— start of Source document —

I'm sure a few of my Facebook friends have scanned by my profile and saw that both of our boys are adopted, and though some of you know our story, many of you don't. So today, I decided to share the story of my boys... well, one of them at least! I'll save the other for tomorrow. I hope this gives you a small glimpse into our hearts, our struggles, our overwhelming desire to have children, and the amazing way that God has blessed us through this process!



THE STORY OF JACK

It's only fitting that the Hebrew meaning of the Jack is "God is gracious!" Oh how true that is!!! I can't write this story without telling you about life before Jack. We desperately wanted kids. We had researched and been to doctors, but our efforts failed every time. Though they never found an exact reason why we couldn't have children, we knew we had two options. The first was in-vitro fertilization. Trust me: I know there are millions of people that have families because of this process. We researched this process, but for us, we found many instances where this process conflicted with our beliefs and we did not feel comfortable pursuing it. (And I'm not judging those of you who did in-vitro... just telling you why we chose a different path!) Our only other option was adoption, which if I'm completely honest with you, was a hard pill to swallow!

I had a bazillion reservations about this: What if the mother came back and stole her baby? What if the courts took the baby back because of legal issues? What if the child didn't want to be with us? What if we didn't want to be with the child? What if we couldn't love this child because it didn't come from us? What if, what if, what if??????? I had them all covered!

But Jason never wavered. He was always on board! One day he had been talking to a fellow pastor that had two adopted children, and they were talking about my reservations with the process. The pastor reassured Jason by saying, "She'll come around. Her desire to "birth" a baby just has to be overcome by her desire to "be a mother." And he was soooo right! One day I just knew that was God's plan for us. All my questions were resolved and my fears were calmed, and we jumped in and started the process.

We initially signed on with a lawyer who was instrumental in the adoption of a family we knew, but that did not work out (you'll hear more about that tomorrow), and after a few months, we were off to something else. We finally signed on with a consultant out of the Atlanta area, and the madness began. We started in January, and after what seemed like an endless process, we found out in July that we had permission to go to Ukraine in November. You might be wondering why we chose Ukraine... domestic seemed impossible, Russia required multiple trips, and you had to be 30 to adopt from China... so Ukraine was our best option at the time! So on November 5th, we said goodbye to our jobs, our families, and everything that was familiar to us, and headed into something that was so unfamiliar and overwhelming and we could have never prepared ourselves for it!

We were in Ukraine for several weeks before we got an actual referral for a child. It was not until November 21st that there was a healthy child coming off the database for adoption. At this point, we wanted more than one child, and we were in luck, because there were two brothers available... one 5 and one 2. We left Kiev, Ukraine, by bus two days later and arrived in Jack's region the same day. We quickly found out that the 5-year-old brother had been adopted just a few days earlier, but the little one was still available... Jack!

— end of Source document —
— start of Excerpted records —

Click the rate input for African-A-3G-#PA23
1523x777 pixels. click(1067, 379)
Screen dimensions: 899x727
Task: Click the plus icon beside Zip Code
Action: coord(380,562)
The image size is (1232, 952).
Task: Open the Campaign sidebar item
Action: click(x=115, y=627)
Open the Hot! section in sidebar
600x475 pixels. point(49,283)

— end of Excerpted records —
— start of Excerpted records —

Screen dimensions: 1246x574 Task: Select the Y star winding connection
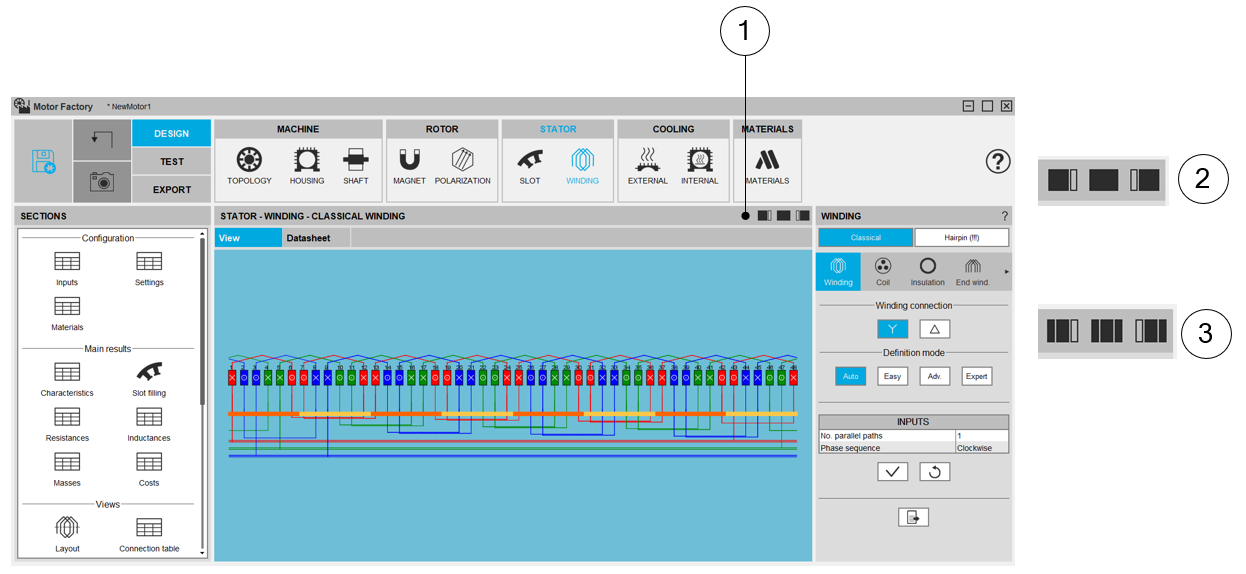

— end of Excerpted records —
— start of Excerpted records —

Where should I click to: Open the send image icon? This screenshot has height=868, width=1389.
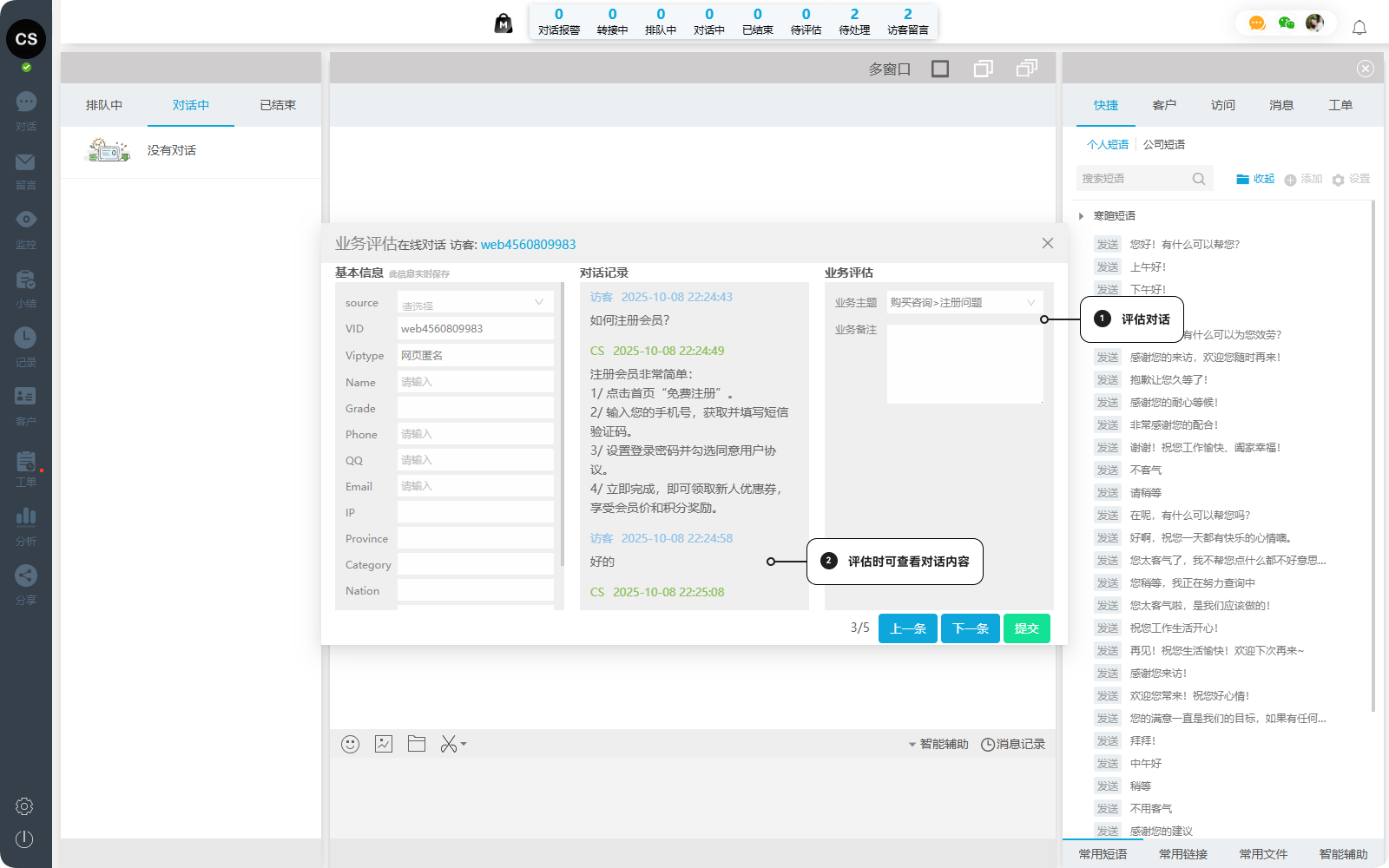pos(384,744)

— end of Excerpted records —

**Requirements**
A - Name every country that the adoption story mentions.
B - In the listing, take the part that opens with the line containing "Click the rate input for African-A-3G-#PA23" and closes with the line containing "600x475 pixels. point(49,283)". Write it out again with "rate input" switched to "price field" and nothing else altered.

**The replies**
A - Ukraine, Russia, China

B -
Click the price field for African-A-3G-#PA23
1523x777 pixels. click(1067, 379)
Screen dimensions: 899x727
Task: Click the plus icon beside Zip Code
Action: coord(380,562)
The image size is (1232, 952).
Task: Open the Campaign sidebar item
Action: click(x=115, y=627)
Open the Hot! section in sidebar
600x475 pixels. point(49,283)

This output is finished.